[Info-vax] Dvorak on Itanic

Fri Jan 30 13:13:03 EST 2009

On Jan 30, 4:10 pm, Christopher <nadiasver... at gmail.com> wrote:
> > [3]http://web.archive.org/web/20010602154126/www.alphapowered.com/presen...
>
> Many of the arguments in this article are hooey.
>
> "Commercial programs have very low instruction-level parallelism, but
> they are typically explicitly
> multithreaded. Each thread is very sequential and includes long delays
> waiting for
> memory.

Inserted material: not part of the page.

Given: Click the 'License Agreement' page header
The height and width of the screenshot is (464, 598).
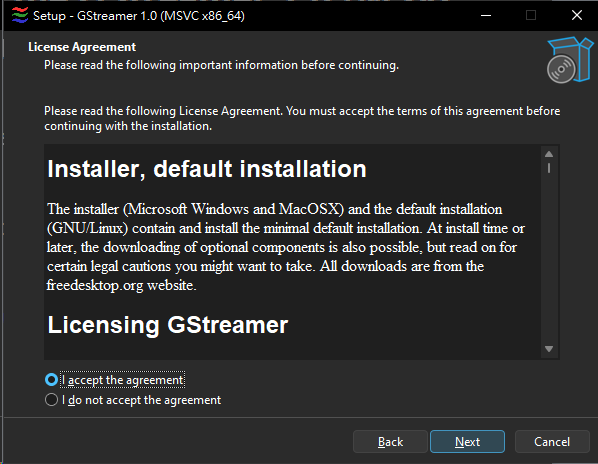Looking at the screenshot, I should [82, 47].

The IA64 strategy of searching for instruction-level
> parallelism cannot find the
> orders of magnitude improvements available to Alpha through
> simultaneous
> multithreading."
>
> IA-64 processors are completely capable of explicit multi-threading.
> In addition, "automatic" threading is extremely hit and miss.  The
> processor should not be involved in decisions about what to
> multithread because it HAS NO CONTEXT.
>
> They also mention out-of-order execution and dynamic instruction
> parallelism.  Both of these techniques have their own costs.  During
> speculative execution requests are made that *hopefully* will prove
> out.  When they don't they are extremely expensive.
>
> Consider too, all that dynamic speculation hardware takes both power
> and space.  For architectures which have no, or have little,
> instruction set support for static speculation hinting it has some
> value.  However, if you can dedicate all of your silicon to actually
> DOING THE WORK, that is much better.

" if you can dedicate all of your silicon to actually DOING THE WORK,
that is much better."

Undoubtedly a true statement, given the whopping big IF at the front.

EPIC is a winner if your compile-time knowledge of what the CPU
environment will be *when those instructions will be executed* is
better for performance than using the CPU's own runtime knowledge
together with a bit of extra (you said "wasted") silicon which can
often be used but may occasionally sit idle.

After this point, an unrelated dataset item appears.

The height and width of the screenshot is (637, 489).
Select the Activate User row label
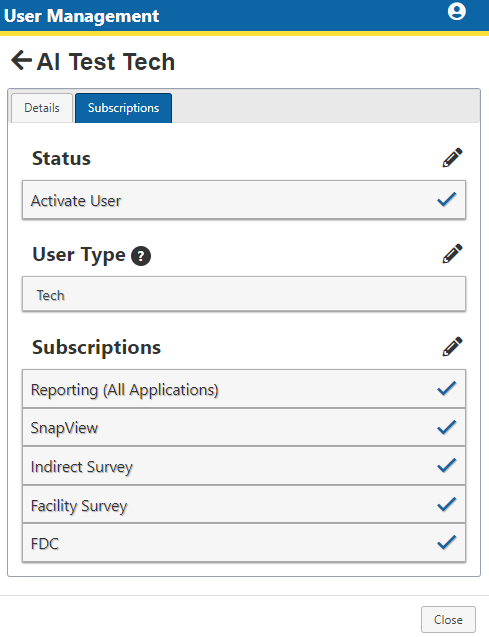[76, 201]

This is of course the assertion on which Itanic is predicated, and is
of course (in the market's opinion, based on sales of IA64 vs x86-64)
completely unrealistic in 99.283% of known and unknown computer
environments.

UK natives will know the M25 (the outer London orbital road). Other
countries will have their own equivalent. If you had a map of the M25
and a really fast car (say 200mph) you could plot yourself an
idealised course round the M25, when to brake and when to accelerate
for cornering and hills,  which lanes to use for which junctions, and
stuff like that. And you'd probably average not far off 200mph,
according to the theory.

Now, in reality, the M25 is largely a car park, plus there's a 70mph
speed limit, and in some places the speed limits are lower and not
known till you get there. The predicted best route (the compile time
route) is useless because you have to respond to conditions at the
time you hit them. You could take the 70mph route into consideration
at compile time if you could be bothered, but what you *cannot* know
about are the legal speed limits which vary with the traffic on the
M25, and the impact of events on the M25 which are expected but not
exactly predictable (you know there will be queues, you don't know
exactly where and when, and advance warnings are likely to be
unreliable).

The design of a superfast car which does a sustained 200mph and rarely
manouvers, rarely accelerates, and rarely decelerates, is rather
different from the design of a car designed for the real world. The
real car does indeed have wasted resources (more acceleration needs a
bigger engine, more braking needs heavier brakes) but real world cars
are a more sensible compromise on real worlds than the 200mph
streamlined special.

Similarly, at compile time you cannot completely know about run time
things like cache misses (though maybe you can hint), alignment
problems and other exceptions [how often do you hear that "exceptions
are very expensive on Itanium vs Alpha"], and other stuff which
impacts real application performance, stuff which cannot possibly be
generally predicted at compile time.

Today's 200mph streamlined special Itanium is a big fat cache (Intel
have a good track record with Moore's law, wrt transistor density)
with a somewhat strange processor attached. Imagine if you had that
much cache on an AMD64 with a few Hypertransports dedicated to main
memory interface... well, actually you don't really have to imagine,
it's already clear that with the limited exception of floating point,
the market in general doesn't see any commercially relevant
performance gap [1] between today's top end x86 and today's Itanium.
Will tomorrow's Itanium and tomorrow's x86 change that?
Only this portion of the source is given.